One of the reasons — maybe the main reason — that I started working at home was that the commute was taking too much out of my day. Not too much time, exactly, although time is what it robbed me of. It was more the time I took to wind down from the frustrations of driving than the time it took me to drive. That's what cut into my productivity, back in the days when I commuted.
I had a little reminder today. On my morning errands I ran into a jammed-up street where the paving never seems to be more than halfway finished. I don't know how they can keep working in the same block for so long. But of course, I don't know why I keep driving that way, either, thinking it'll go smoothly.
By the time I got to the bank, I wasn't fit for human contact. I had to sit in the car for several minutes before I could be sure I wouldn't knock over the posts that hold up the velvet ropes where you wait your ten minutes (no matter how many people are in line or how many teller windows are open, it's always ten minutes).
I don't mean I'd push them over on purpose. I'd never deliberately call attention to myself like that. What I mean is that by sheer nervous energy, I would have had a kind of force field around me, and nothing as wobbly as one of those gold-knobbed posts would stand a chance.
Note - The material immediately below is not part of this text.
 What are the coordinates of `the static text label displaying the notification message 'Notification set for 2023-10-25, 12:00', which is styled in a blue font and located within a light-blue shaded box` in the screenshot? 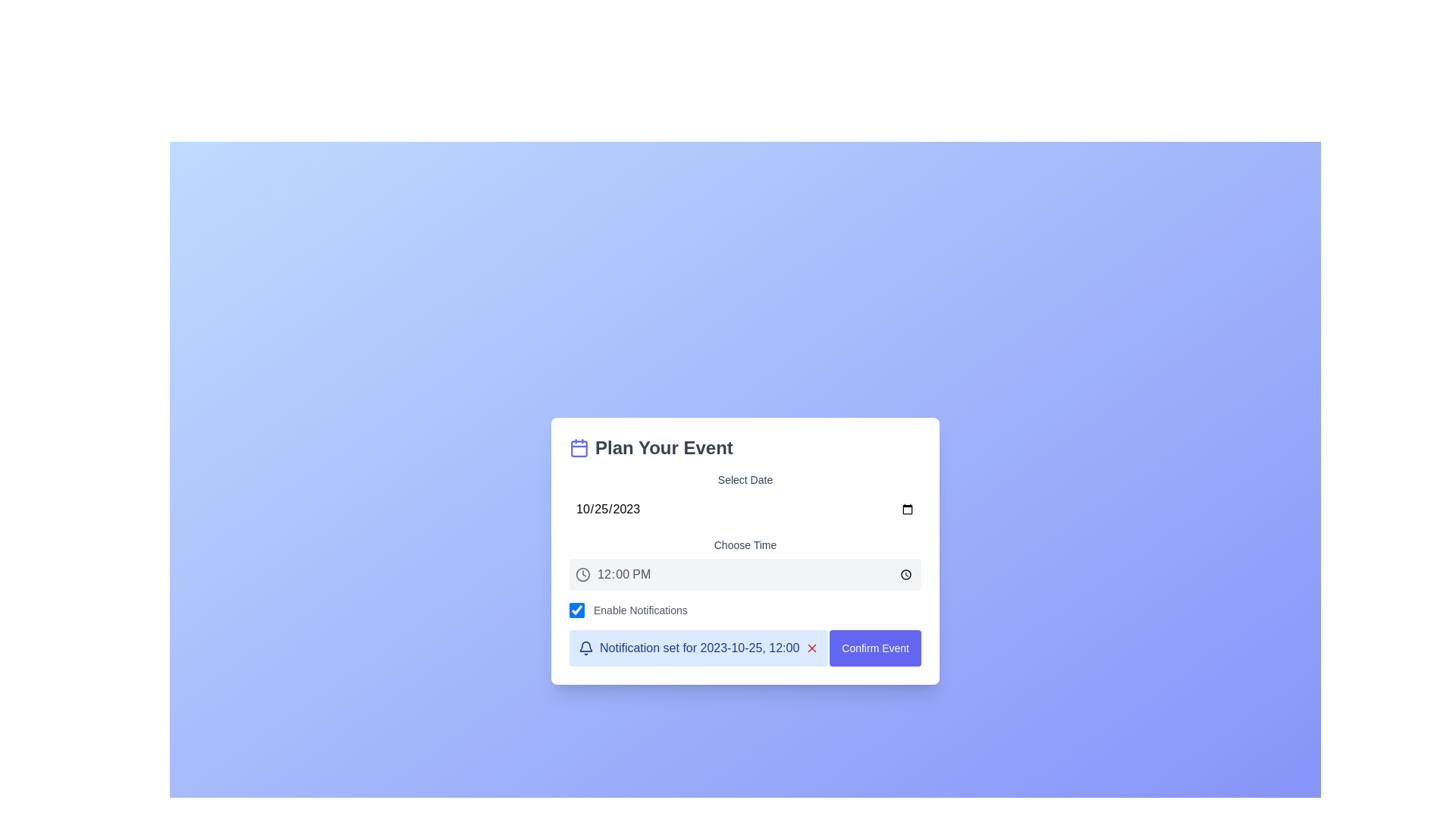 It's located at (698, 648).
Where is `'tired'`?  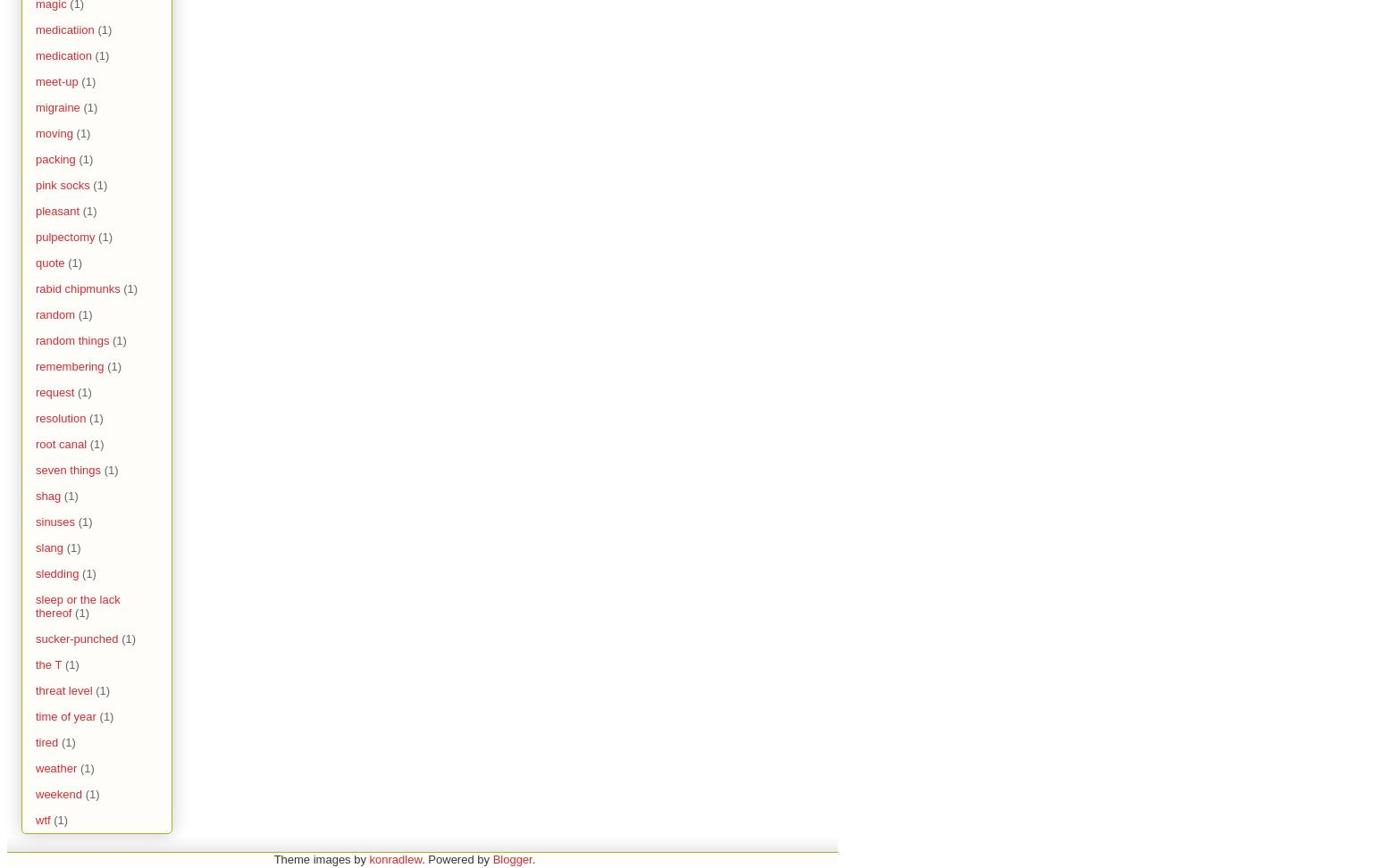 'tired' is located at coordinates (36, 741).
Obviously, it's all on me. It's not my job, it's not the world situation, and it's not even Gray Davis. It's my own inadequate coping responses, which I compensate for by pretending everything is okay. Sometimes that's easier than it was today.
Somehow I got myself under control, but the rest of the day was one challenge after another, with no reward (and no immunity). The saving grace in all this is that tomorrow will be a different day. I don't know if it'll be better, but I now it'll be different, and it helps knowing that.